Dancing improves seniors' balance and prevents falls. It also can raise their spirits. A low impact program helps.

Problems with gait and balance are major causes of falls for seniors. A University of Missouri study has found that participation in a dance program significantly improved seniors' gait and balance. And seniors can't seem to get enough of it.

The small pilot study found improvements in walking speed, steadiness and overall functionality in over half of the 11 participants.

The study used a program called Healthy Steps, formerly known as The Lebed Method. This is a low-impact dancing program tailored to the individual tastes and physical needs of the seniors.

Improved mobility does more than just help prevent falls. One reason that seniors become sedentary is because it's difficult for them to walk. People who can easily walk tend to walk more and are up and about more often.

The pilot study was on participants from a program called PACE (Program of All-inclusive Care for the Elderly), a program voluntarily attended by independently living seniors. Study participants attended three dance sessions a week for six weeks. The seniors' mobility was measured at the start of the study and six and 12 weeks into the study. Interviews were also conducted with the seniors to get their impressions of the program and its overall effectiveness.
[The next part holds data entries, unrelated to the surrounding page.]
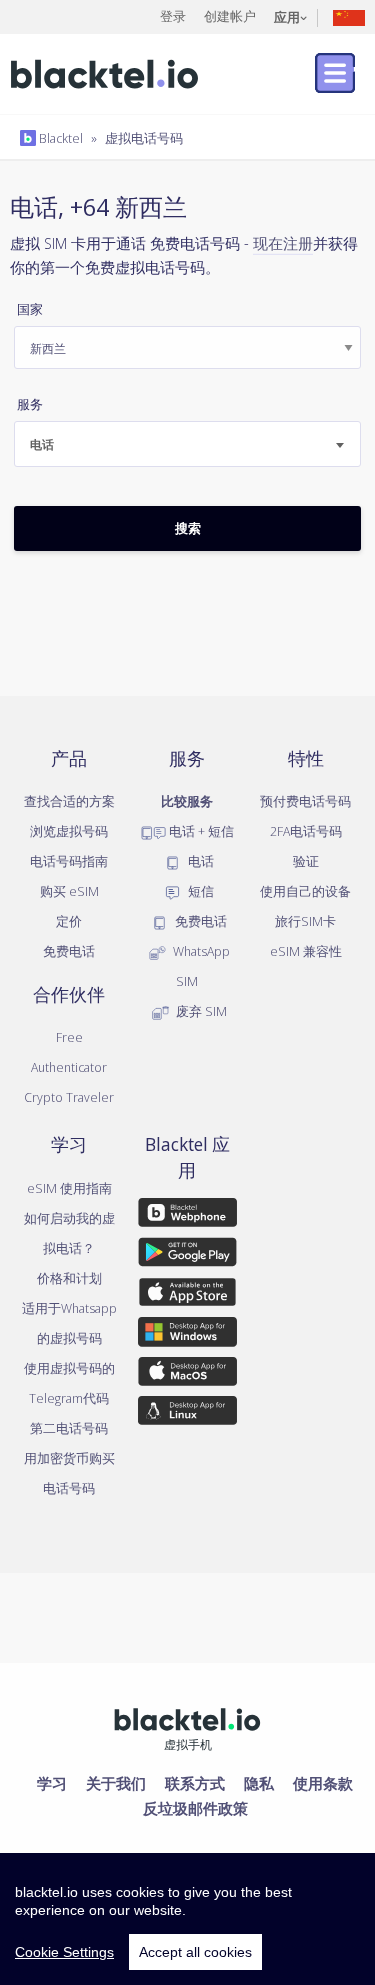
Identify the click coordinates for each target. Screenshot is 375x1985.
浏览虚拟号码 (69, 831)
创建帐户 (230, 16)
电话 (199, 861)
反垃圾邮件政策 (195, 1808)
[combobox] (187, 444)
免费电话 (69, 951)
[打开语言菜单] (349, 16)
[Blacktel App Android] (187, 1256)
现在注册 (283, 243)
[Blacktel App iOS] (187, 1296)
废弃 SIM (200, 1011)
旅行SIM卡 (305, 921)
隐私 (259, 1783)
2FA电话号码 (306, 831)
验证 (306, 861)
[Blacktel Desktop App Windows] (187, 1335)
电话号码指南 (69, 861)
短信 (199, 891)
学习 (52, 1783)
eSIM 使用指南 (69, 1188)
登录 (173, 16)
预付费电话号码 (305, 801)
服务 (30, 404)
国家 (30, 309)
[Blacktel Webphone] (187, 1216)
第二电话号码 (69, 1428)
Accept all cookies (195, 1952)
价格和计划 (69, 1278)
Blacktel (59, 138)
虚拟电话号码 (144, 138)
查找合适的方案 (69, 801)
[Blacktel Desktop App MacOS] (187, 1375)
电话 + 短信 (200, 831)
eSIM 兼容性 (306, 951)
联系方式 (195, 1783)
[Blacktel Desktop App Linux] (187, 1414)
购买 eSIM (69, 891)
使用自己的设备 (305, 891)
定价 (69, 921)
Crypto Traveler (69, 1097)
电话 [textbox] (42, 444)
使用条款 (323, 1783)
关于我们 (116, 1783)
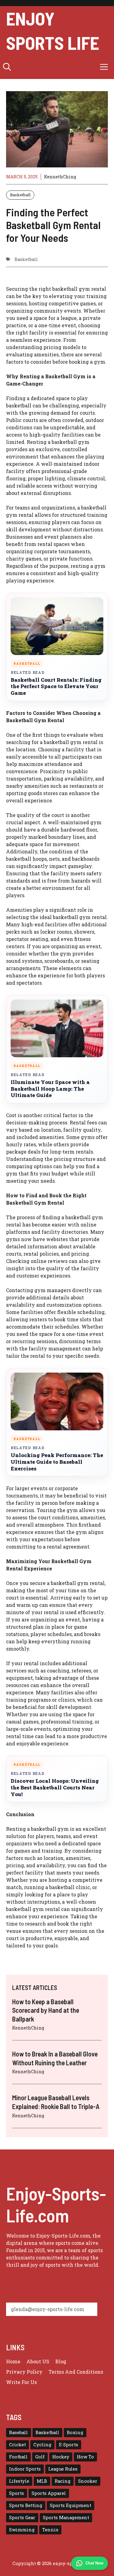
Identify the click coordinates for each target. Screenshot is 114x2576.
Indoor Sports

Encouraged by the results, the researchers conducted a larger study on elderly residents of an independent-living community. This study tested the effect of 18 dance sessions over a two month period. The results, as yet unpublished, were similar to those seen in the pilot study. Many of the participants enjoyed the program so much that they wanted to continue after the program was over.

Improved mobility does more than just help prevent falls. One reason that seniors become sedentary is because it's difficult for them to walk. People who can easily walk tend to walk more and are up and about more often. With better mobility, difficulty walking is no longer a barrier to a more active lifestyle.

The researchers suggest that more nursing and elder care professionals should be looking into dance therapy programs for their patients. The combined effectiveness and popularity of these programs make them a win-win proposition.

As both studies point out, you're never too old to dance.

The results of the pilot study were published in the April/June 2010 issue of Nursing Administration Quarterly.